**WHAT TO PRODUCE**
Please set down exactly the lines of the listing below from the line containing "You are a computer-use agent. The image" through the line containing "Task: Open the PC端模板 template dropdown", both lines included, leaving out all other lines.

**MATERIAL PROVIDED**
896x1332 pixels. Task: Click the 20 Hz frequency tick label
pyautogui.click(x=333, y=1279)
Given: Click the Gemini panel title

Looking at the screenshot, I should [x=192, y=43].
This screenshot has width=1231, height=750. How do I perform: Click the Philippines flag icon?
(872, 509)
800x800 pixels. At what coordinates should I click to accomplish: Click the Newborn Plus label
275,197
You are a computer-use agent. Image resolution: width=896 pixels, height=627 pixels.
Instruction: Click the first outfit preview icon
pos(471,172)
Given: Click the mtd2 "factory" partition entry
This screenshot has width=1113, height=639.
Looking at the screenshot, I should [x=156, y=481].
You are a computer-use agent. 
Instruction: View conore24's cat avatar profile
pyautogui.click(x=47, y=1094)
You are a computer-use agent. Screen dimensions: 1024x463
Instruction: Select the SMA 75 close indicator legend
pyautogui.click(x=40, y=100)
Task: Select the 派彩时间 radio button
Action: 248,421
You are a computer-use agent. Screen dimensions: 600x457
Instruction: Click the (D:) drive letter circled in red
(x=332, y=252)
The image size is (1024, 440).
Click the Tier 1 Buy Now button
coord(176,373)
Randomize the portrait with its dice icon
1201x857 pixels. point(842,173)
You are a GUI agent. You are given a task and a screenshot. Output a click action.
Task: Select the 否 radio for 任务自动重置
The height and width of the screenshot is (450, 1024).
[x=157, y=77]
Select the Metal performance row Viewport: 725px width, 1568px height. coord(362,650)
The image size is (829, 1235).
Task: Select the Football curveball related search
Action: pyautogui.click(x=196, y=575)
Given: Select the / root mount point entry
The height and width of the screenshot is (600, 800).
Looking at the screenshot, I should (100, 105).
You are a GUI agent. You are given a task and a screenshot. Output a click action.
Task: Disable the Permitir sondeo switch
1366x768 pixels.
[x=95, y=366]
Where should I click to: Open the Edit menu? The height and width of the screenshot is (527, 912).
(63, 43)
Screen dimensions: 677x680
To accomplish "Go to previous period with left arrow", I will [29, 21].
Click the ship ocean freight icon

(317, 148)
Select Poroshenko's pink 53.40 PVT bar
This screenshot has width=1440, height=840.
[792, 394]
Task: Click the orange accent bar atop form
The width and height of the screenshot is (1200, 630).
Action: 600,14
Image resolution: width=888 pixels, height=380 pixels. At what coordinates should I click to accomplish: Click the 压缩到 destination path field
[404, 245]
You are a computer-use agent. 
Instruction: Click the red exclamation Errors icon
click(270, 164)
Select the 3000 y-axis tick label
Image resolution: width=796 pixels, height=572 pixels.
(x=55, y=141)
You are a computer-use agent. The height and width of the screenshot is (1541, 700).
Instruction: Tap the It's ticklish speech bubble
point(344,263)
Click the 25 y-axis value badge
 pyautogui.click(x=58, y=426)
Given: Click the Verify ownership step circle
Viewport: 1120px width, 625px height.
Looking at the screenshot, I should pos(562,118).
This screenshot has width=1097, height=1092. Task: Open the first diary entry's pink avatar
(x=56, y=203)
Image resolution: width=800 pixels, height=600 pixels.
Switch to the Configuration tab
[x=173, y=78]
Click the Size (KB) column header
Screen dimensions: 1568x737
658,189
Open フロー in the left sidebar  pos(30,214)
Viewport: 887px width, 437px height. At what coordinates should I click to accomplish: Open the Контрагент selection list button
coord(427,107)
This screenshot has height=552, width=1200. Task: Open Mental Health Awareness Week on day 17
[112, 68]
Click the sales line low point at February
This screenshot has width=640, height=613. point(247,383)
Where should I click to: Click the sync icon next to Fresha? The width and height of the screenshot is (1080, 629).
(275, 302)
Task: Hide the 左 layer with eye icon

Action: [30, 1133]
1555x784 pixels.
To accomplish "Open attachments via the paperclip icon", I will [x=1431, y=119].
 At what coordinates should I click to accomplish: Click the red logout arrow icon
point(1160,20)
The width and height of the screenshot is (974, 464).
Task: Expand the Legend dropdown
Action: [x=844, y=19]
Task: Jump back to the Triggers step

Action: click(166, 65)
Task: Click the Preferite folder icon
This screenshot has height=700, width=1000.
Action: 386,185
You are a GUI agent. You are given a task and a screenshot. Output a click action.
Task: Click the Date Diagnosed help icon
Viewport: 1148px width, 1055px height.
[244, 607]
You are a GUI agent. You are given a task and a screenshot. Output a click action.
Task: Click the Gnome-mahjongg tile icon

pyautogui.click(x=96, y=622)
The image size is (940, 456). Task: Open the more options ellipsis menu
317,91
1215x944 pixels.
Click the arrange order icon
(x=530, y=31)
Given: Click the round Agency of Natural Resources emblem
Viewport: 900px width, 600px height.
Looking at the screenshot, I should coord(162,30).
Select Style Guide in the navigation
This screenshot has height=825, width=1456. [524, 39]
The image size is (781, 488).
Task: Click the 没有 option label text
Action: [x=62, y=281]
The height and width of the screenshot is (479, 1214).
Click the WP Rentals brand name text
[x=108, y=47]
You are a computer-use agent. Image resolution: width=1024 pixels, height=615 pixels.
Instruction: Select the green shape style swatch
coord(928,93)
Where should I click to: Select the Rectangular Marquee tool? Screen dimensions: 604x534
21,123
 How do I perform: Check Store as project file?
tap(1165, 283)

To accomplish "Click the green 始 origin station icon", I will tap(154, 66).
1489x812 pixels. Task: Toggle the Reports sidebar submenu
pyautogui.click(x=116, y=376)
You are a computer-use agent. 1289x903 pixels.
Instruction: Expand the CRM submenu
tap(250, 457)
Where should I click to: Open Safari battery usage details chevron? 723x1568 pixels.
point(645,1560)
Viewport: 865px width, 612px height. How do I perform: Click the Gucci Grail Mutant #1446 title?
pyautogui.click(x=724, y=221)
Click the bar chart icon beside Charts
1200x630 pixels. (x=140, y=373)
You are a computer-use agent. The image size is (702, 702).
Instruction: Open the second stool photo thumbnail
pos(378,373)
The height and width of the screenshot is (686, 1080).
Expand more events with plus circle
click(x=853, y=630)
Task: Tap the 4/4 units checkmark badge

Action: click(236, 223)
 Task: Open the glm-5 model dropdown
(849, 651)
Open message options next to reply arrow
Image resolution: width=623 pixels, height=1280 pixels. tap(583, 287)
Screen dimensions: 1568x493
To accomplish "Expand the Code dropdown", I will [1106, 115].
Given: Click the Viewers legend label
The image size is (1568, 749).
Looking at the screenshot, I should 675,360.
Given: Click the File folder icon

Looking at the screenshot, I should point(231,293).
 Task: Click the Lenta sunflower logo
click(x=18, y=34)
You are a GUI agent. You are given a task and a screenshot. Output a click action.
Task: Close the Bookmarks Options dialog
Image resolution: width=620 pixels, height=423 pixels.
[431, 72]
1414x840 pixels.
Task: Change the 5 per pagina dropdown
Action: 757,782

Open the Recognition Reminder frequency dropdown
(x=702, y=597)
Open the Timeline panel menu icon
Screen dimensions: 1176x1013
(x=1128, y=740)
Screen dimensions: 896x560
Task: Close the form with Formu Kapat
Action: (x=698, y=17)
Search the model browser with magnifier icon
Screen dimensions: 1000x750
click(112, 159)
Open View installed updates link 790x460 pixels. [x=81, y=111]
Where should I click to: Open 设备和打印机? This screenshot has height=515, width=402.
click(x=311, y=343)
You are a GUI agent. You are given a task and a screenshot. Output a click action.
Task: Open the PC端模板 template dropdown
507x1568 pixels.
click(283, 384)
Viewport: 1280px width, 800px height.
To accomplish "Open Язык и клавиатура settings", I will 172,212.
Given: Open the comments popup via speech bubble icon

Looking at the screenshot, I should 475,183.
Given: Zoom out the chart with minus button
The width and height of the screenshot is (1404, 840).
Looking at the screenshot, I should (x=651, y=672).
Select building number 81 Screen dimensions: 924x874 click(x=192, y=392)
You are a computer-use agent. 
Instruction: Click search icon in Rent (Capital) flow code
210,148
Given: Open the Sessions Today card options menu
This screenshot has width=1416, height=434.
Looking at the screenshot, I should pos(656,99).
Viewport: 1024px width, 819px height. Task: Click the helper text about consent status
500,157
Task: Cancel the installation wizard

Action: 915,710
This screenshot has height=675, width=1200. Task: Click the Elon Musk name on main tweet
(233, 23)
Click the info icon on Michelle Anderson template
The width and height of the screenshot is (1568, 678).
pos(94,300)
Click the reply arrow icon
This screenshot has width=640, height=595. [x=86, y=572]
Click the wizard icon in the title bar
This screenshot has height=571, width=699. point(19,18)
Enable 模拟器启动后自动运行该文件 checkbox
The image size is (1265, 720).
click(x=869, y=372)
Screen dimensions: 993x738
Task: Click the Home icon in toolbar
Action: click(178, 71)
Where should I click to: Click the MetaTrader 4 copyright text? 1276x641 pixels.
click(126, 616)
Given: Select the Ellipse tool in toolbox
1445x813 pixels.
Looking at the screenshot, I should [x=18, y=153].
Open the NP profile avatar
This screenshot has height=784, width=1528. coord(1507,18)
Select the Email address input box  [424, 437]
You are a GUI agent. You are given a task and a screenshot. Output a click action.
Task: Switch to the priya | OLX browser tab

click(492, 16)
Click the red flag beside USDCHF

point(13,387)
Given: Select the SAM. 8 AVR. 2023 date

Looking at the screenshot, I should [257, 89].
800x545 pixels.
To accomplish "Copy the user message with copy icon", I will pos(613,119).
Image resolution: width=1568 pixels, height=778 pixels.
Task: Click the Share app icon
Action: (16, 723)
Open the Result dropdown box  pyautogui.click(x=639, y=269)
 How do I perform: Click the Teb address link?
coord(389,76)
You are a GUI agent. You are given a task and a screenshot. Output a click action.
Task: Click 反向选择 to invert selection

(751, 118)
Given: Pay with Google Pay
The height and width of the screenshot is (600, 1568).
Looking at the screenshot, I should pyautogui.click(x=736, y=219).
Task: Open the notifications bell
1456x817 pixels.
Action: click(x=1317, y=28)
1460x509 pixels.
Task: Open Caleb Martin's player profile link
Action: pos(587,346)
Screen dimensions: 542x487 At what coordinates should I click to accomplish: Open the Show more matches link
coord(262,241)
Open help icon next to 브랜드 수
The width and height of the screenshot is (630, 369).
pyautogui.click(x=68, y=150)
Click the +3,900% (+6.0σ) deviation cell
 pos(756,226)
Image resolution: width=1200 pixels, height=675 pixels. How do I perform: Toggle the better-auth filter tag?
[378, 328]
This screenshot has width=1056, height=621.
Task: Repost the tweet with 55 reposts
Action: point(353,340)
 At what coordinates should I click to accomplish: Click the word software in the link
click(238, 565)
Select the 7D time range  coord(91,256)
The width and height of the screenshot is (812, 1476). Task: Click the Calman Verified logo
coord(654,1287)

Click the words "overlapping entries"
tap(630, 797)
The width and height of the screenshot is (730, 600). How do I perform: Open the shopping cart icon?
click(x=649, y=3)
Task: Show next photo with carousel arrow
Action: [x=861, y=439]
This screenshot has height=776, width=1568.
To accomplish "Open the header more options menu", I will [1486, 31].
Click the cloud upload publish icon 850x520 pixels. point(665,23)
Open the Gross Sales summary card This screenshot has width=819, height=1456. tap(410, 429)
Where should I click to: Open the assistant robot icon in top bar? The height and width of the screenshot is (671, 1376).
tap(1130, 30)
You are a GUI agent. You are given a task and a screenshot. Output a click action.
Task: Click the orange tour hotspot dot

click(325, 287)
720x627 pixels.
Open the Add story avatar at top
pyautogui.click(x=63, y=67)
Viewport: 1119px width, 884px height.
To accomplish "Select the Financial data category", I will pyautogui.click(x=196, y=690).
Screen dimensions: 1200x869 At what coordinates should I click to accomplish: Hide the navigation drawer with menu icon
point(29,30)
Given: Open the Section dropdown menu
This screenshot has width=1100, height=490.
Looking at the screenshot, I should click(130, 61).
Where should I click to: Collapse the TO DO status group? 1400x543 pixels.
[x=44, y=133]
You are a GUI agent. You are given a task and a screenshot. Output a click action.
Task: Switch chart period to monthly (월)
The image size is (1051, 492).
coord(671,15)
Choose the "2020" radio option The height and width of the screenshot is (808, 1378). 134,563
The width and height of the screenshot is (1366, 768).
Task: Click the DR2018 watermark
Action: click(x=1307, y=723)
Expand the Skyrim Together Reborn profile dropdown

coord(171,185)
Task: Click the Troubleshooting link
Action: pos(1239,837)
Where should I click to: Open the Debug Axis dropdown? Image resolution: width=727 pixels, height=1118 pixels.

**OUTPUT BELOW**
You are a computer-use agent. The image size is (702, 702).
Instruction: Open the second stool photo thumbnail
pos(378,373)
The height and width of the screenshot is (686, 1080).
Expand more events with plus circle
click(x=853, y=630)
Task: Tap the 4/4 units checkmark badge

Action: click(236, 223)
 Task: Open the glm-5 model dropdown
(849, 651)
Open message options next to reply arrow
Image resolution: width=623 pixels, height=1280 pixels. tap(583, 287)
Screen dimensions: 1568x493
To accomplish "Expand the Code dropdown", I will [1106, 115].
Given: Click the Viewers legend label
The image size is (1568, 749).
Looking at the screenshot, I should 675,360.
Given: Click the File folder icon

Looking at the screenshot, I should point(231,293).
 Task: Click the Lenta sunflower logo
click(x=18, y=34)
You are a GUI agent. You are given a task and a screenshot. Output a click action.
Task: Close the Bookmarks Options dialog
Image resolution: width=620 pixels, height=423 pixels.
[431, 72]
1414x840 pixels.
Task: Change the 5 per pagina dropdown
Action: 757,782

Open the Recognition Reminder frequency dropdown
(x=702, y=597)
Open the Timeline panel menu icon
Screen dimensions: 1176x1013
(x=1128, y=740)
Screen dimensions: 896x560
Task: Close the form with Formu Kapat
Action: (x=698, y=17)
Search the model browser with magnifier icon
Screen dimensions: 1000x750
click(112, 159)
Open View installed updates link 790x460 pixels. [x=81, y=111]
Where should I click to: Open 设备和打印机? This screenshot has height=515, width=402.
click(x=311, y=343)
You are a GUI agent. You are given a task and a screenshot. Output a click action.
Task: Open the PC端模板 template dropdown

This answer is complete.